Google has released emergency security updates to patch two high-severity Chrome vulnerabilities being actively exploited in zero-day attacks, affecting an estimated 3.5 billion users worldwide.
“Google is aware that exploits for both CVE-2026-3909 & CVE-2026-3910 exist in the wild,” the company stated in a security advisory published Thursday.
The Vulnerabilities
CVE-2026-3909 stems from an out-of-bounds write weakness in Skia, Google’s open-source 2D graphics library responsible for rendering web content and user interface elements. Attackers can exploit this flaw to crash the browser or achieve arbitrary code execution on target systems.
CVE-2026-3910 is described as an inappropriate implementation vulnerability in the V8 JavaScript and WebAssembly engine—the core component that executes JavaScript code in Chrome. V8 vulnerabilities are particularly dangerous as they can enable sandbox escapes and remote code execution.
Rapid Response
Google discovered and patched both security flaws within two days of initial reporting, demonstrating the company’s accelerated response to in-the-wild exploitation. Updated versions are now rolling out:
- Windows: 146.0.7680.75
- macOS: 146.0.7680.76
- Linux: 146.0.7680.75
While the out-of-band update could take days or weeks to reach all users, manual checks show updates are already available.
Details Under Wraps
Google has not disclosed technical details about the exploitation methods, stating: “Access to bug details and links may be kept restricted until a majority of users are updated with a fix. We will also retain restrictions if the bug exists in a third party library that other projects similarly depend on, but haven’t yet fixed.”
This controlled disclosure approach prevents attackers from weaponizing vulnerability details before patches propagate across the user base.
2026 Zero-Day Tally
These are the second and third actively exploited Chrome zero-days patched since January 2026. The first, CVE-2026-2441, addressed an iterator invalidation bug in CSSFontFeatureValuesMap and was fixed in mid-February.

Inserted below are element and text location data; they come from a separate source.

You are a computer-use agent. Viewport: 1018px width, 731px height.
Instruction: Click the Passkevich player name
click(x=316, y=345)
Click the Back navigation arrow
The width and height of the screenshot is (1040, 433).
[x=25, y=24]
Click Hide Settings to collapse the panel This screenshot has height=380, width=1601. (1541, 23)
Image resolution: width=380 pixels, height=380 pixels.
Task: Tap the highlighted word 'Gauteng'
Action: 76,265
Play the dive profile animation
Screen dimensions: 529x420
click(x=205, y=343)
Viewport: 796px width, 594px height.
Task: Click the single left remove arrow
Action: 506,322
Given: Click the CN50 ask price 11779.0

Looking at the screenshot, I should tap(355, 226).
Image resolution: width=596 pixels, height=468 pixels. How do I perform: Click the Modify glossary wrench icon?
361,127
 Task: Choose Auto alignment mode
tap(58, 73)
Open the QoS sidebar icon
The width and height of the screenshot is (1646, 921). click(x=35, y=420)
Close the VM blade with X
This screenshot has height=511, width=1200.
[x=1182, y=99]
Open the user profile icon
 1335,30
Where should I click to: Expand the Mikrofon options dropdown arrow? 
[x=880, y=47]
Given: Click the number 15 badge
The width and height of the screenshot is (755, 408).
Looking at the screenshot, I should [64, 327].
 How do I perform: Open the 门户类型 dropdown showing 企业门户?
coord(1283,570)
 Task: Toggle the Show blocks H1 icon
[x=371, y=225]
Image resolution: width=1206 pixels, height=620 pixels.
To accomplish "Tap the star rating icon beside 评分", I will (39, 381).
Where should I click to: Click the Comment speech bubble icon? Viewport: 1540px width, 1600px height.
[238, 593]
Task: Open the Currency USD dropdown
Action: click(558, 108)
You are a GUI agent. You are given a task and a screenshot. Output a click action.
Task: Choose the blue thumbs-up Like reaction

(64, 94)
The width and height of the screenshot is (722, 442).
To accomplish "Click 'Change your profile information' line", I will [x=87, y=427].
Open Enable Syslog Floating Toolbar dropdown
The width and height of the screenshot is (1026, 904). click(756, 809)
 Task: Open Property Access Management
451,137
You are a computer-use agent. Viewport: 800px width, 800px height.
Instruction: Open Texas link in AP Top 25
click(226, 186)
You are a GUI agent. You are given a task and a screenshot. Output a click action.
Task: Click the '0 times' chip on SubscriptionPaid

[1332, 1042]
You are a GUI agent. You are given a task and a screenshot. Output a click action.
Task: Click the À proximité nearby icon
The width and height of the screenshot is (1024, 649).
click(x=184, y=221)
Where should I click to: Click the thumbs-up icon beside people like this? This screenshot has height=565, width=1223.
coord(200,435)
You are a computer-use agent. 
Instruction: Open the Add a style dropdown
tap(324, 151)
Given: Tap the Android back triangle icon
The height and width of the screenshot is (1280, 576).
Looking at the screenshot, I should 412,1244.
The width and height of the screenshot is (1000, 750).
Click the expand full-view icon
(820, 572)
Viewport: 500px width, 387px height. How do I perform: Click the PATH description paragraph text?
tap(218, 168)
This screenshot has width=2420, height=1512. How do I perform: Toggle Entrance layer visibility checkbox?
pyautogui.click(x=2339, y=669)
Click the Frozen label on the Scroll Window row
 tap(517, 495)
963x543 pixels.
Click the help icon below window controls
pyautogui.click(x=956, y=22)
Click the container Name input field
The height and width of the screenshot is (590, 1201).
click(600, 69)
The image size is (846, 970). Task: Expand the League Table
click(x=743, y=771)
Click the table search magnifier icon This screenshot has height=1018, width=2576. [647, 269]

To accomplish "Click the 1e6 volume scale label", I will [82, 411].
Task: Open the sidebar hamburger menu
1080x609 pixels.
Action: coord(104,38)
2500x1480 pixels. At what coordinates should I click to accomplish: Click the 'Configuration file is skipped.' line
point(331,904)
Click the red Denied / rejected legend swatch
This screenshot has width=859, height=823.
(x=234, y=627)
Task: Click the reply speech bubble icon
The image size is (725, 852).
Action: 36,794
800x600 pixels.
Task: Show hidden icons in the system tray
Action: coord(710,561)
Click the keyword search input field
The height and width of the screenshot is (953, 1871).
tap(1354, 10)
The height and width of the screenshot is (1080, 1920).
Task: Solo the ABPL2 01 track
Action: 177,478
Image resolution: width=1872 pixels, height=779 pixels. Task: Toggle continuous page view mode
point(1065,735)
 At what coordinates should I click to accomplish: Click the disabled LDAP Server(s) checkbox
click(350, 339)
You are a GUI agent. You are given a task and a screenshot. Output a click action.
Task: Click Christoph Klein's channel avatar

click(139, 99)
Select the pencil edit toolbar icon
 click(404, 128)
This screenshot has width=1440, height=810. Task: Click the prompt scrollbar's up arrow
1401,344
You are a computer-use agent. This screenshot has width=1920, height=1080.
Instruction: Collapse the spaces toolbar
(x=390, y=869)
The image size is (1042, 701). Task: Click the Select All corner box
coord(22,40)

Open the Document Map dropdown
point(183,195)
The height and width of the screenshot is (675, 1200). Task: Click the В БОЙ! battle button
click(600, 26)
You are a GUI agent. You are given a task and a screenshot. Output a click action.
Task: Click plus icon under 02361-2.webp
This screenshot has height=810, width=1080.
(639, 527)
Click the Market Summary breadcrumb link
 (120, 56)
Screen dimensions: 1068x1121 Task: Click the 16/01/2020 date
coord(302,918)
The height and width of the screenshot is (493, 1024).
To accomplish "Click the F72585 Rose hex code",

For comparison, Google fixed eight zero-days exploited in the wild throughout 2025, many discovered by Google’s Threat Analysis Group (TAG) while tracking spyware operations.
Recommended Actions
Update Chrome immediately. Navigate to Settings → About Chrome, or let the browser auto-update and restart. Organizations should prioritize pushing this update through enterprise management tools given the active exploitation.
The rapid weaponization of browser vulnerabilities underscores why keeping browsers patched remains one of the most critical security hygiene practices for both individuals and enterprises.